#### WORK TO COMPLETE:
Once the images are set aside, write out the rest of the records exactly.

#### DATA FOR ANALYSIS:
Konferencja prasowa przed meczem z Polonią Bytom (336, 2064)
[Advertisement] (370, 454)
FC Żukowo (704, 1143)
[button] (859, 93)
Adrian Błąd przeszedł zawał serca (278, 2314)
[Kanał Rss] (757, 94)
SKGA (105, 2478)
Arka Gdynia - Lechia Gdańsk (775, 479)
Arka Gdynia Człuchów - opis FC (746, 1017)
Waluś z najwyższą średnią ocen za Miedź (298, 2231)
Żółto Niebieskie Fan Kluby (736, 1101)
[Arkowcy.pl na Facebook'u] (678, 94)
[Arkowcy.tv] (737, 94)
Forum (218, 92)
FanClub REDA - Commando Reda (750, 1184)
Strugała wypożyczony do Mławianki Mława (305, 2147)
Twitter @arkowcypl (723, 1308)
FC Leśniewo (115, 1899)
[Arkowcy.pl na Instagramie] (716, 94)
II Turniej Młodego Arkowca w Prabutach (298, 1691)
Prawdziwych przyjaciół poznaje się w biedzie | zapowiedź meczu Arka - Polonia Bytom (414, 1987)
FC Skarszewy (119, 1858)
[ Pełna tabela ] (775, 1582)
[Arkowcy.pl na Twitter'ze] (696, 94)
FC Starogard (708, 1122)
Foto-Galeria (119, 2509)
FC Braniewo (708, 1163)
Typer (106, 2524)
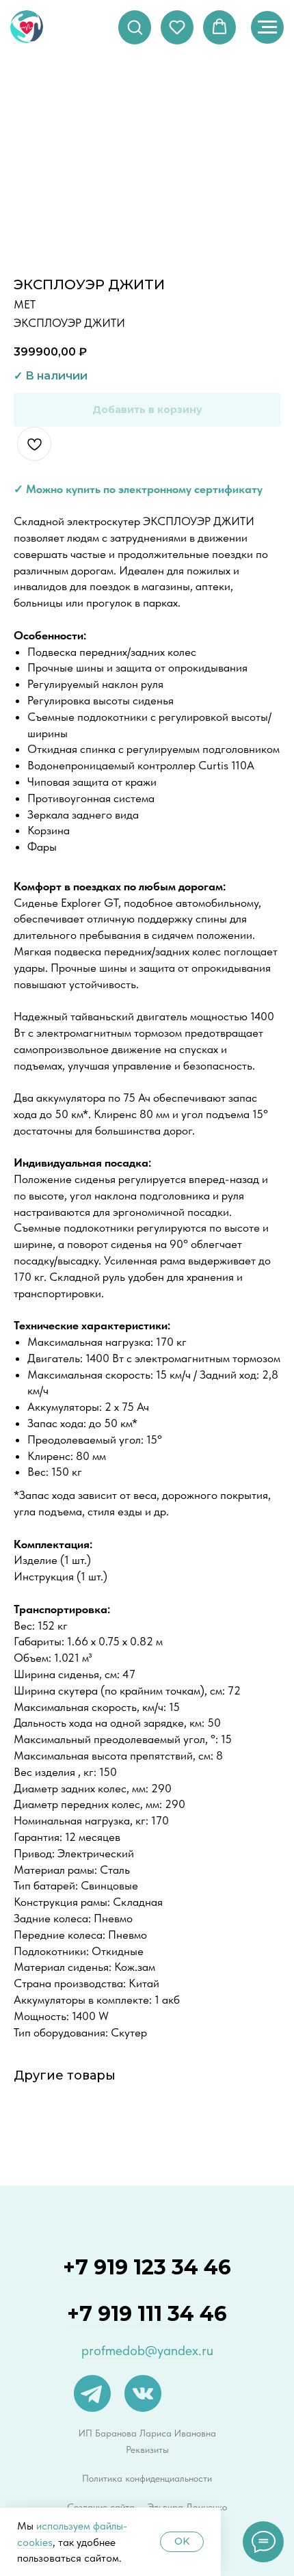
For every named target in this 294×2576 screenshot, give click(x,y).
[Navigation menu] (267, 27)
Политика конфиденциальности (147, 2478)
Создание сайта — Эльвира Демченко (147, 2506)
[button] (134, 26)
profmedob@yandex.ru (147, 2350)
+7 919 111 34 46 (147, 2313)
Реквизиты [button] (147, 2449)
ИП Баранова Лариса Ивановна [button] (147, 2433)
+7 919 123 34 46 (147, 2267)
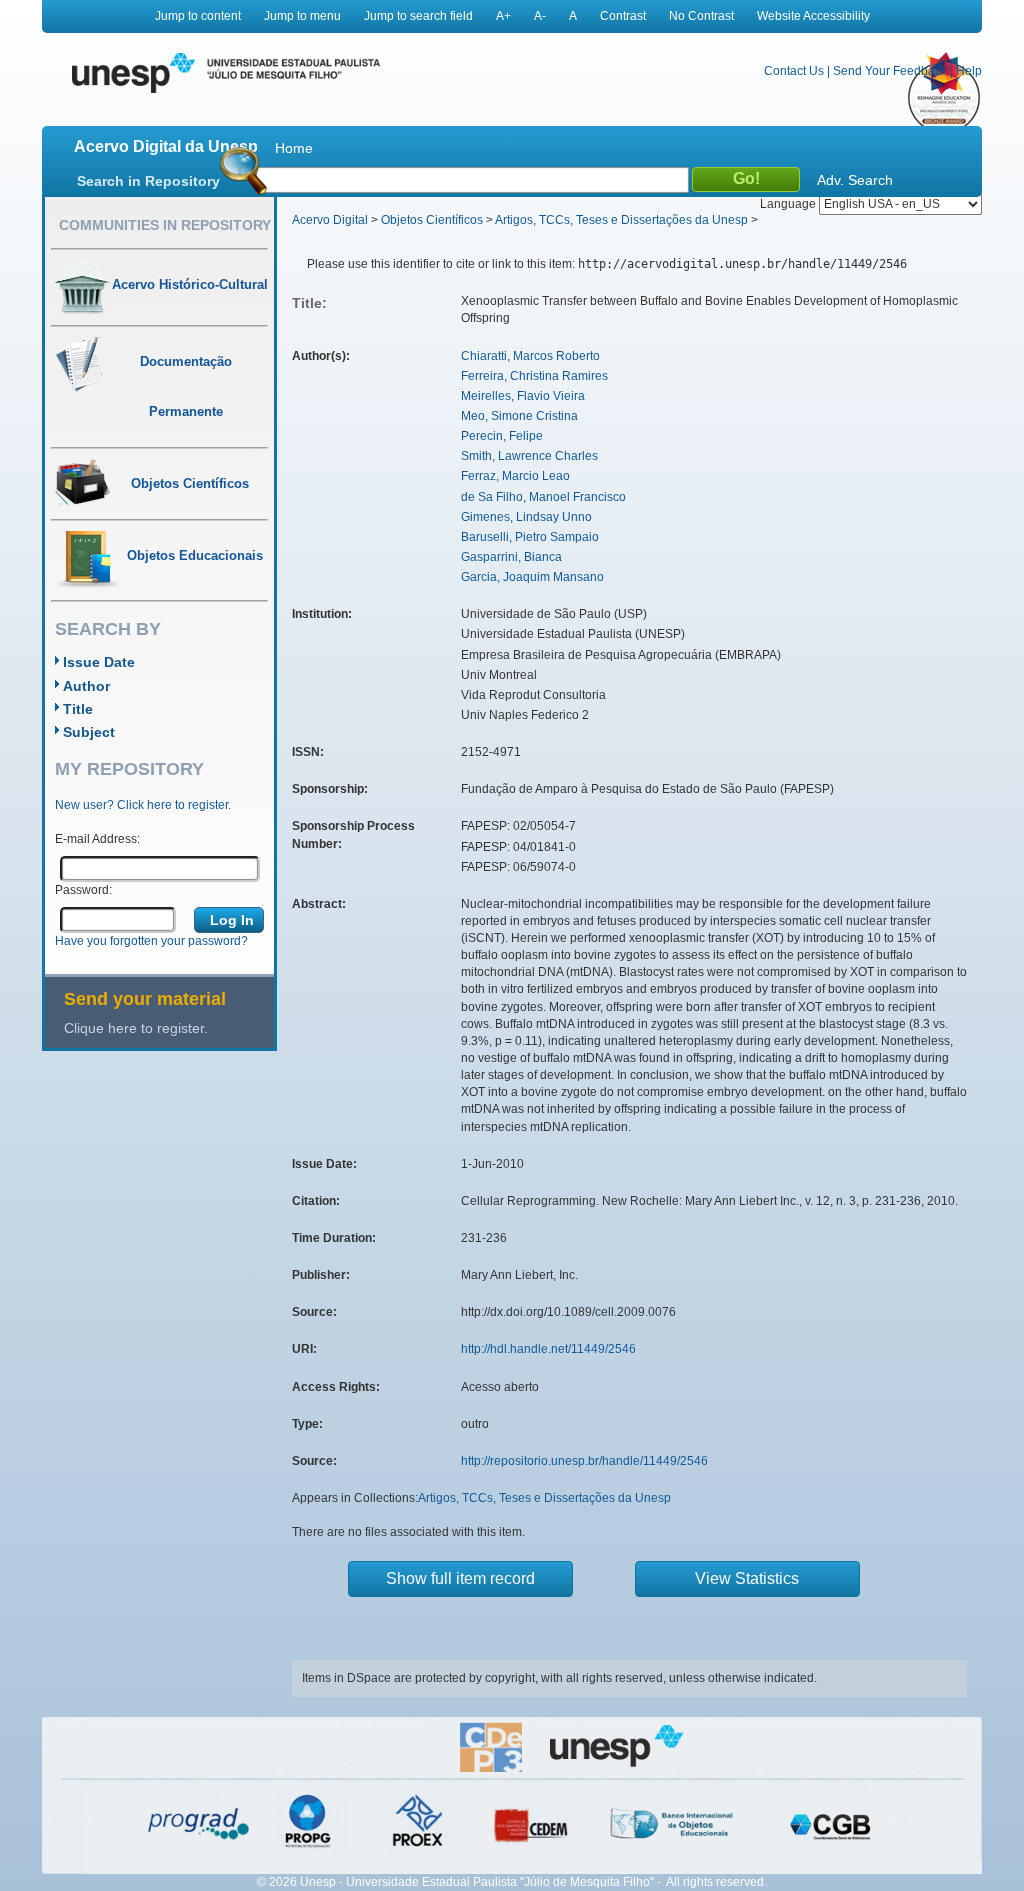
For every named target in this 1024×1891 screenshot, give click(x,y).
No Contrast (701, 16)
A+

#### RESPONSE AREA:
Konferencja prasowa przed meczem z Polonią Bytom (336, 2064)
[Advertisement] (370, 454)
FC Żukowo (704, 1143)
[button] (859, 93)
Adrian Błąd przeszedł zawał serca (278, 2314)
[Kanał Rss] (757, 94)
SKGA (105, 2478)
Arka Gdynia - Lechia Gdańsk (775, 479)
Arka Gdynia Człuchów - opis FC (746, 1017)
Waluś z najwyższą średnią ocen za Miedź (298, 2231)
Żółto Niebieskie Fan Kluby (736, 1101)
[Arkowcy.pl na Facebook'u] (678, 94)
[Arkowcy.tv] (737, 94)
Forum (218, 92)
FanClub REDA - Commando Reda (750, 1184)
Strugała wypożyczony do Mławianki Mława (305, 2147)
Twitter @arkowcypl (723, 1308)
FC Leśniewo (115, 1899)
[Arkowcy.pl na Instagramie] (716, 94)
II Turniej Młodego Arkowca w Prabutach (298, 1691)
Prawdziwych przyjaciół poznaje się w biedzie | zapowiedź meczu Arka - Polonia Bytom (414, 1987)
FC Skarszewy (119, 1858)
[ Pełna tabela ] (775, 1582)
[Arkowcy.pl na Twitter'ze] (696, 94)
FC Starogard (708, 1122)
Foto-Galeria (119, 2509)
FC Braniewo (708, 1163)
Typer (106, 2524)
For every named target in this 294×2576 screenshot, give click(x,y).
[Navigation menu] (267, 27)
Политика конфиденциальности (147, 2478)
Создание сайта — Эльвира Демченко (147, 2506)
[button] (134, 26)
profmedob@yandex.ru (147, 2350)
+7 919 111 34 46 (147, 2313)
Реквизиты [button] (147, 2449)
ИП Баранова Лариса Ивановна [button] (147, 2433)
+7 919 123 34 46 (147, 2267)
For every named target in this 1024×1891 screenshot, give click(x,y).
No Contrast (701, 16)
A+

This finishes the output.